Task directions :: Repeat exactly, and nothing more, the lines from the one that includes "At what coordinates" through the final line of the entries; skip the pictures.

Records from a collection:

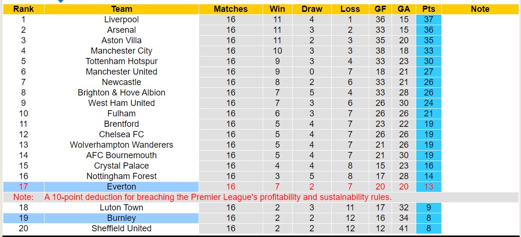
Task: Select the Win column header
Action: coord(277,9)
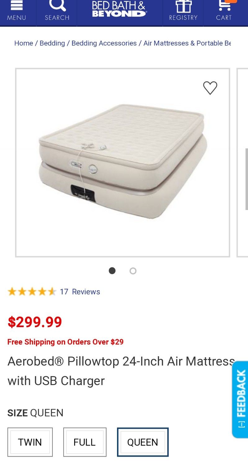Open the Bedding breadcrumb link
The image size is (248, 465).
52,43
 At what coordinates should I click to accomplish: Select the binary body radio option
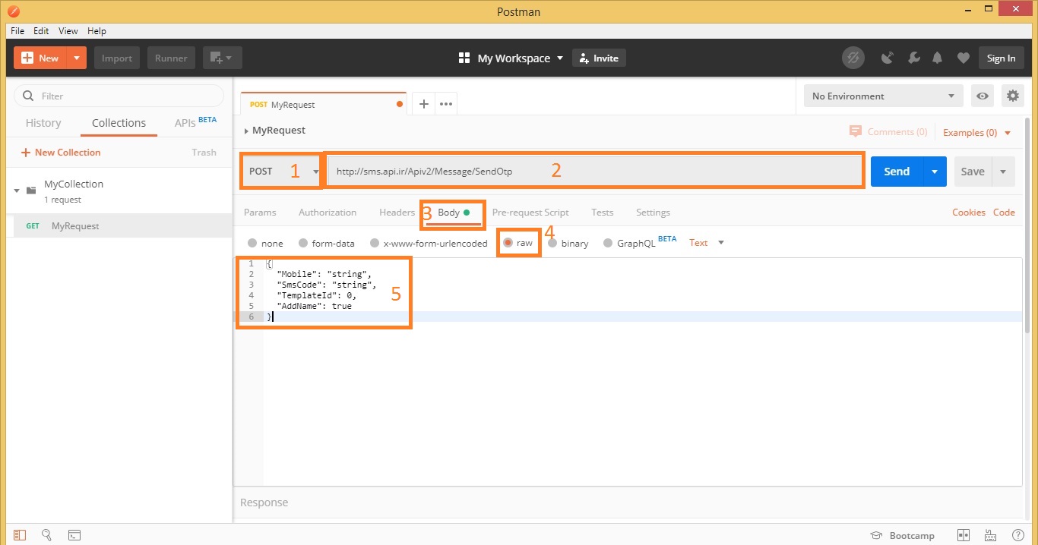[x=552, y=243]
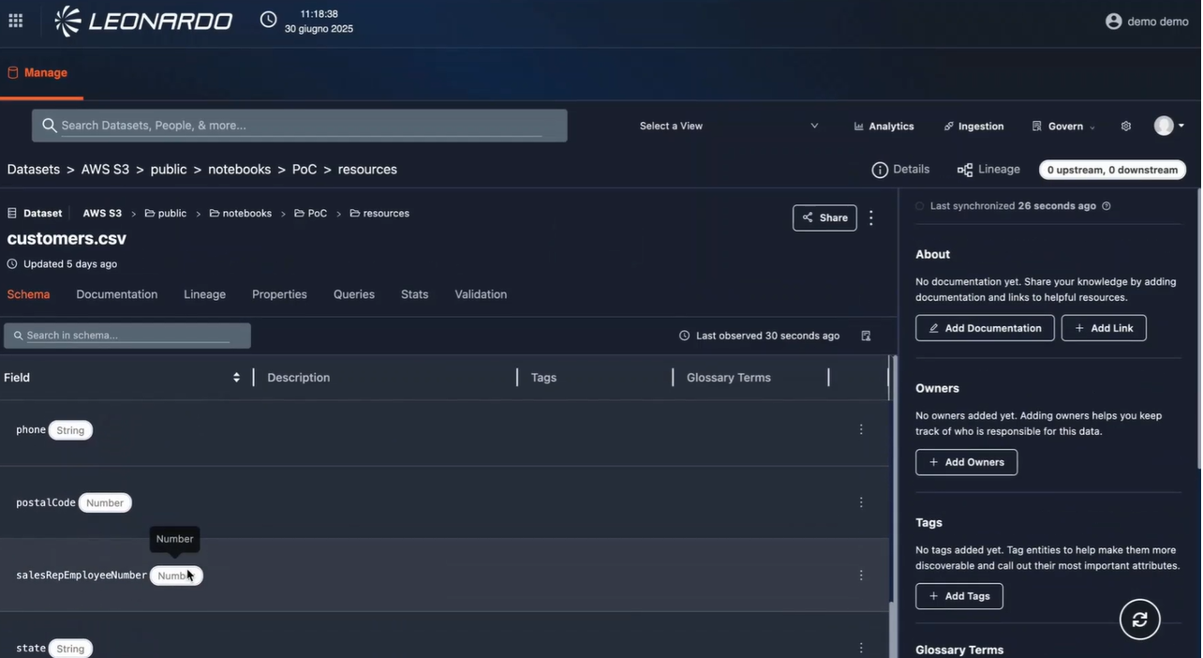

Output for this task ::
 At what coordinates should I click to accomplish: Select the binary body radio option
[x=552, y=243]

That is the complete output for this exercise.